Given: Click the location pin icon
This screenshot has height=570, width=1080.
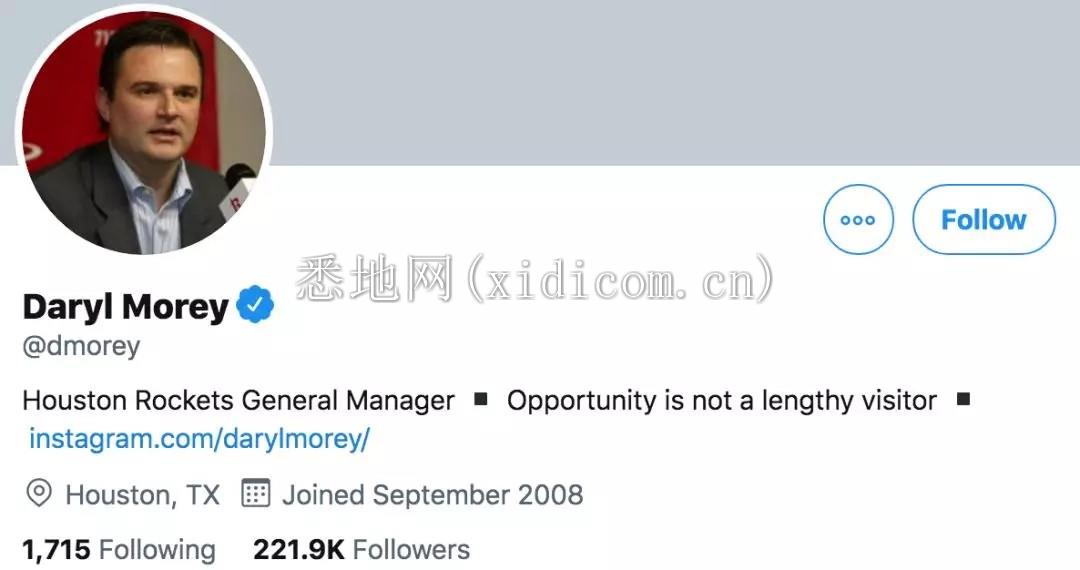Looking at the screenshot, I should (x=39, y=494).
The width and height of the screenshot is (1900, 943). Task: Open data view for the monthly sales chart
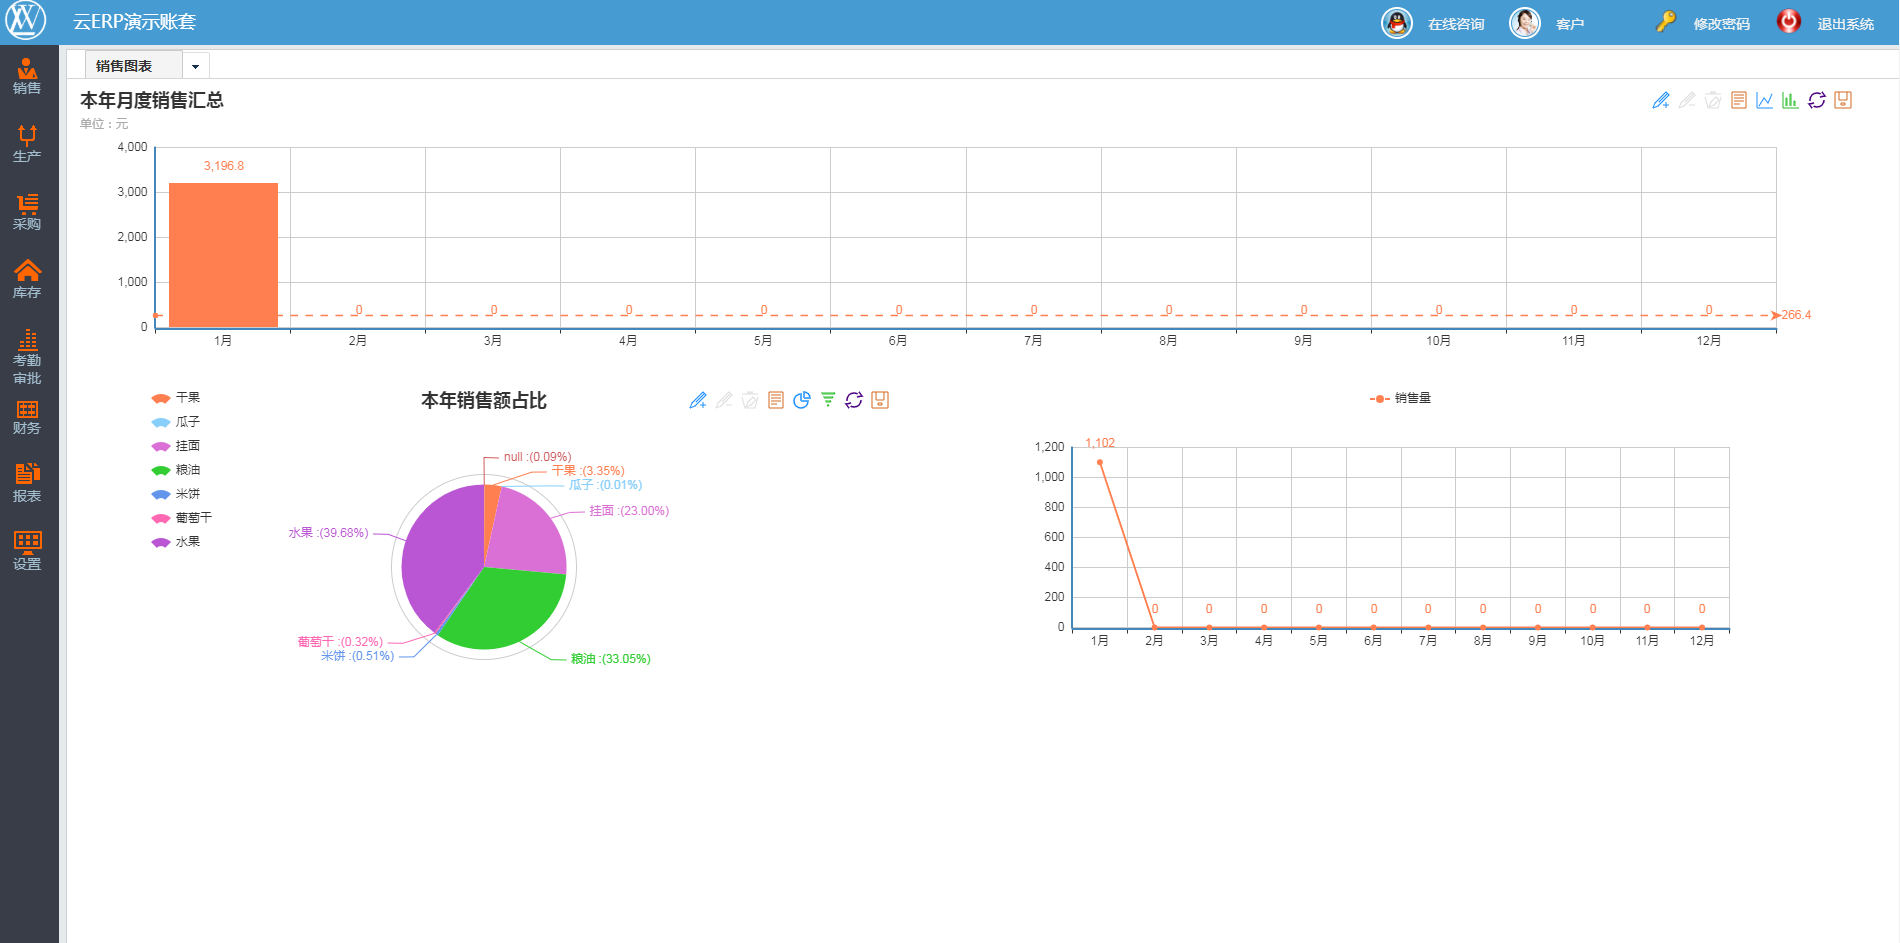click(1739, 101)
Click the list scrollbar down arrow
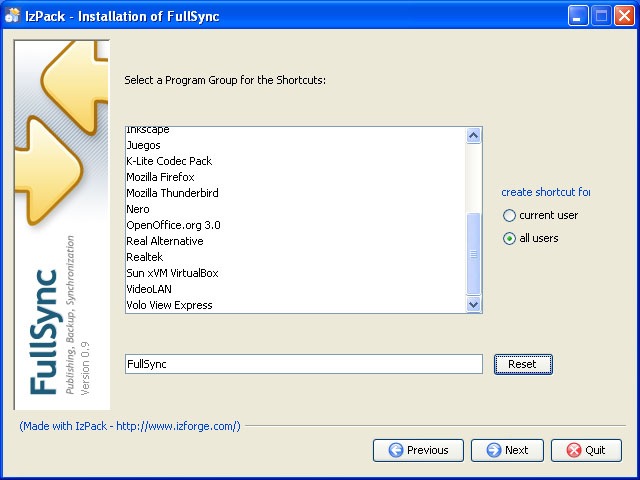Image resolution: width=640 pixels, height=480 pixels. [x=473, y=304]
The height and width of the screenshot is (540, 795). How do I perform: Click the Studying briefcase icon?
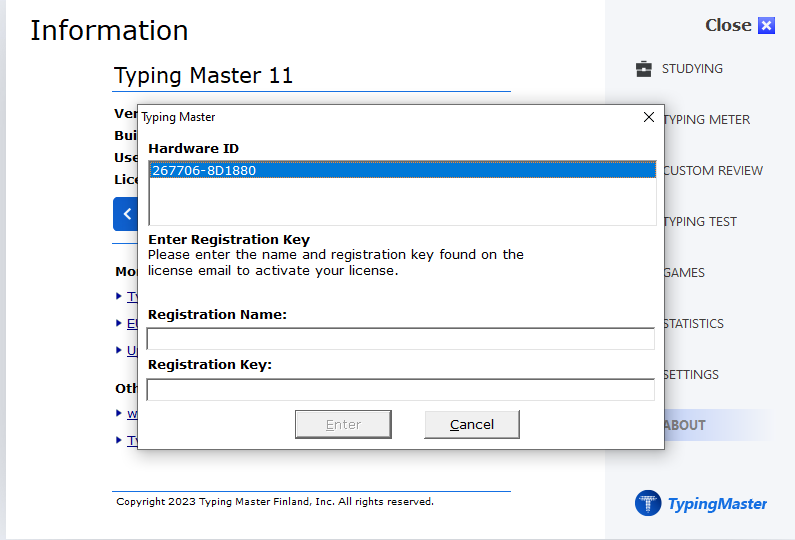644,69
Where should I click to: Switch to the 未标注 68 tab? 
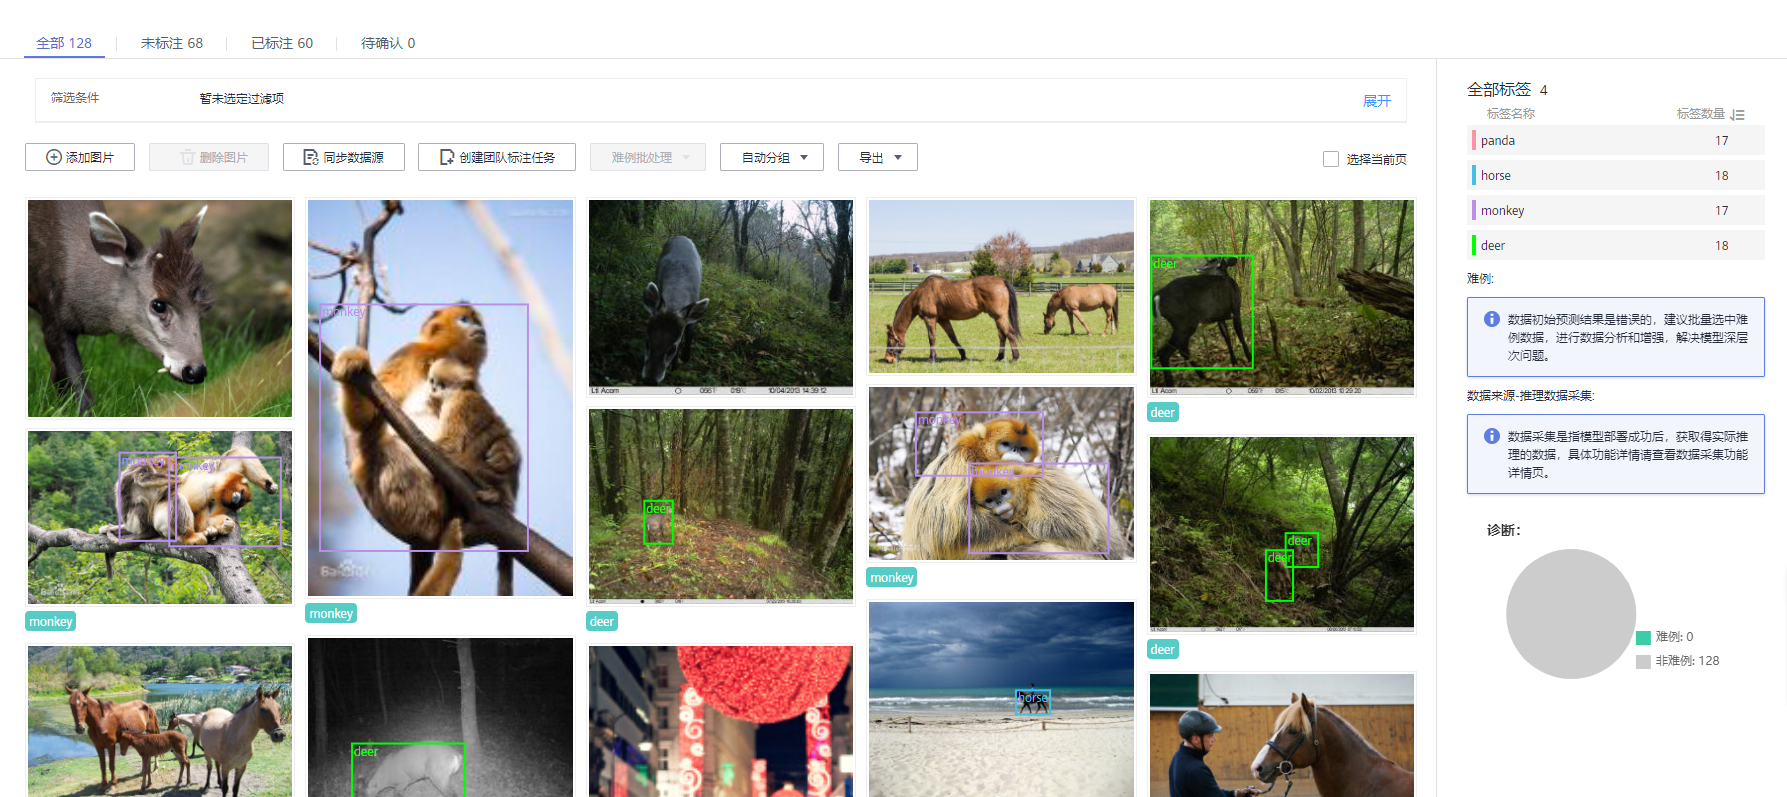pos(171,43)
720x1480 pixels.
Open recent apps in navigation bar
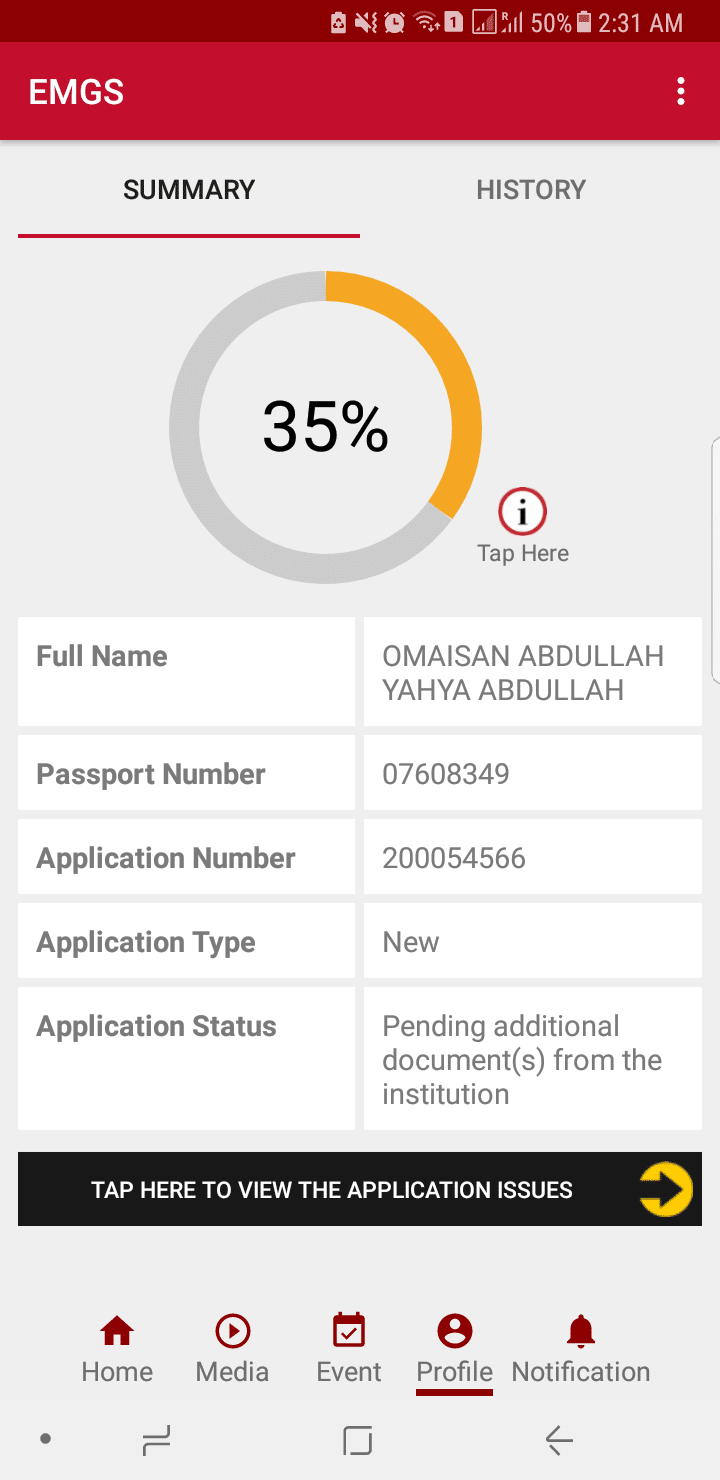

## Work required
In the records above, find the line containing "The width and", then please restate it and each line after it word for word, pictures excluded.

## Result of this exercise
The width and height of the screenshot is (1900, 943). Task: Open data view for the monthly sales chart
click(1739, 101)
Click the list scrollbar down arrow
Image resolution: width=640 pixels, height=480 pixels. [x=473, y=304]
The height and width of the screenshot is (540, 795). How do I perform: Click the Studying briefcase icon?
644,69
Where should I click to: Switch to the 未标注 68 tab? 
pos(171,43)
720x1480 pixels.
Open recent apps in navigation bar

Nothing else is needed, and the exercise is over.